Vu la procédure suivante :
Procédure contentieuse antérieure :
Mme A...C...a demandé au Tribunal administratif de Paris d'annuler l'arrêté du 18 octobre 2012 par lequel le préfet de police a refusé de lui accorder le renouvellement de son titre de séjour, ensemble la décision implicite par laquelle il a rejeté son recours gracieux.
Par un jugement n° 1304609/1-1 du 26 décembre 2013, le Tribunal administratif de Paris a rejeté sa demande.
Par un arrêt n° 14PA00145 du 27 juin 2014, la Cour administrative d'appel de Paris a rejeté l'appel formé contre ce jugement par MmeC....
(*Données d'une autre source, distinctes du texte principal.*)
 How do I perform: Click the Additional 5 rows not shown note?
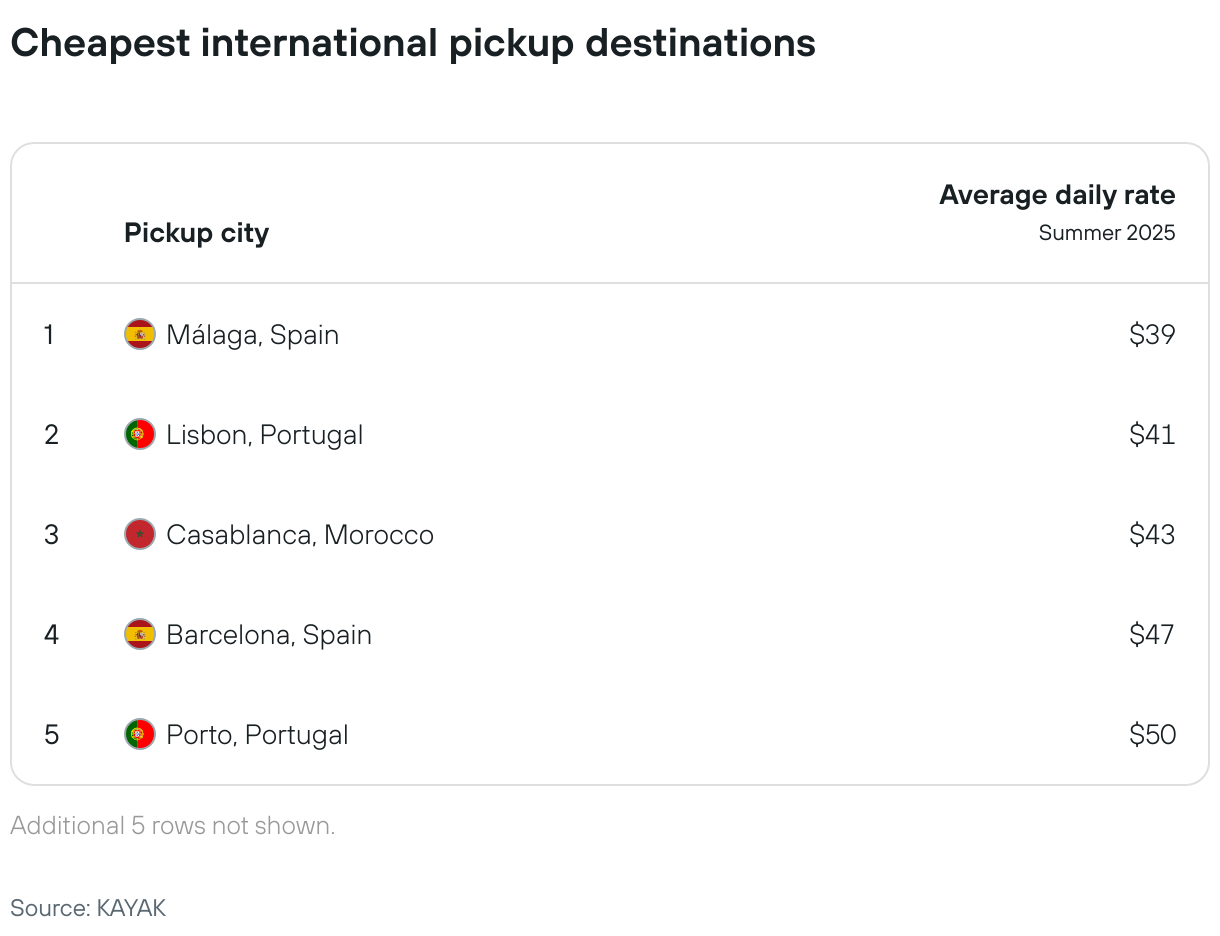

Par une décision n° 387228 du 9 décembre 2015, le Conseil d'Etat, statuant au contentieux, a, saisi d'un pourvoi présenté par MmeC..., annulé l'arrêt n° 14PA00145 du 27 juin 2014 de la Cour administrative d'appel de Paris et renvoyé l'affaire devant la même Cour.
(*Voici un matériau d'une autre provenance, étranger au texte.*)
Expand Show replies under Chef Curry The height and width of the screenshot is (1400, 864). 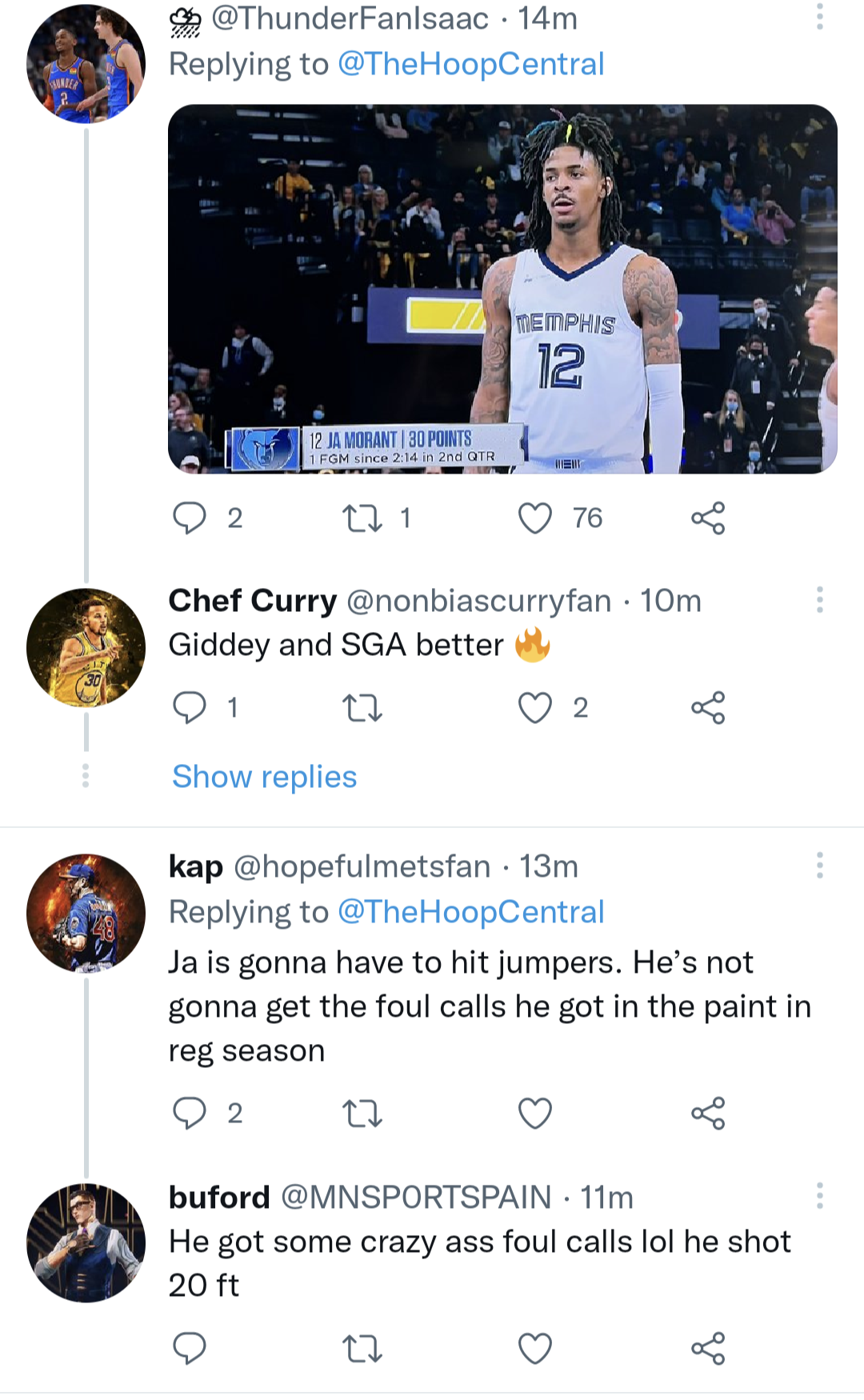[265, 777]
Procédure devant la Cour :
Par une requête enregistrée le 10 janvier 2014, MmeC..., représentée par Me B..., demande à la Cour :
1°) d'annuler le jugement du Tribunal administratif de Paris du 26 décembre 2013 ;
2°) de faire droit à ses conclusions de première instance ;
3°) de condamner l'Etat au versement de la somme de 5 000 euros en réparation du préjudice subi, avec intérêts légaux à compter du 24 novembre 2012 et capitalisation des intérêts ;
4°) d'enjoindre au préfet de police de lui délivrer un titre de séjour dans un délai de trente jours à compter de l'arrêt à intervenir, sous astreinte de 150 euros par jour de retard ;
5°) de mettre à la charge de l'État le versement de la somme de 2 000 euros sur le fondement de l'article L. 761-1 du code de justice administrative.
Elle soutient que :
- le jugement contesté est irrégulier en ce que sa requête introductive d'instance n'était pas tardive ;
- l'arrêté attaqué a été pris en méconnaissance du principe du contradictoire, formalité essentielle ;
- l'arrêté attaqué porte atteinte à l'autorité de la chose jugée ;
- le refus de renouvellement porte une atteinte disproportionnée à son droit au respect à une vie privée et familiale normale ;
- la décision litigieuse démontre un acharnement de la part des services de préfecture de sorte qu'elle peut se prévaloir d'un préjudice susceptible d'engager la responsabilité de l'Etat.
Vu :
- les autres pièces du dossier ;
- la convention internationale relative aux droits de l'enfant, signée à New-York le 26 janvier 1990 ;
- le code de l'entrée et du séjour des étrangers et du droit d'asile ;
- la loi n° 79-587 du 11 juillet 1979 ;
- la loi n° 2000-321 du 12 avril 2000 relative aux droits des citoyens dans leurs relations avec les administrations ;
- le code de justice administrative.
Vu la décision du président de la formation de jugement de dispenser le rapporteur public, sur sa proposition, de prononcer des conclusions à l'audience.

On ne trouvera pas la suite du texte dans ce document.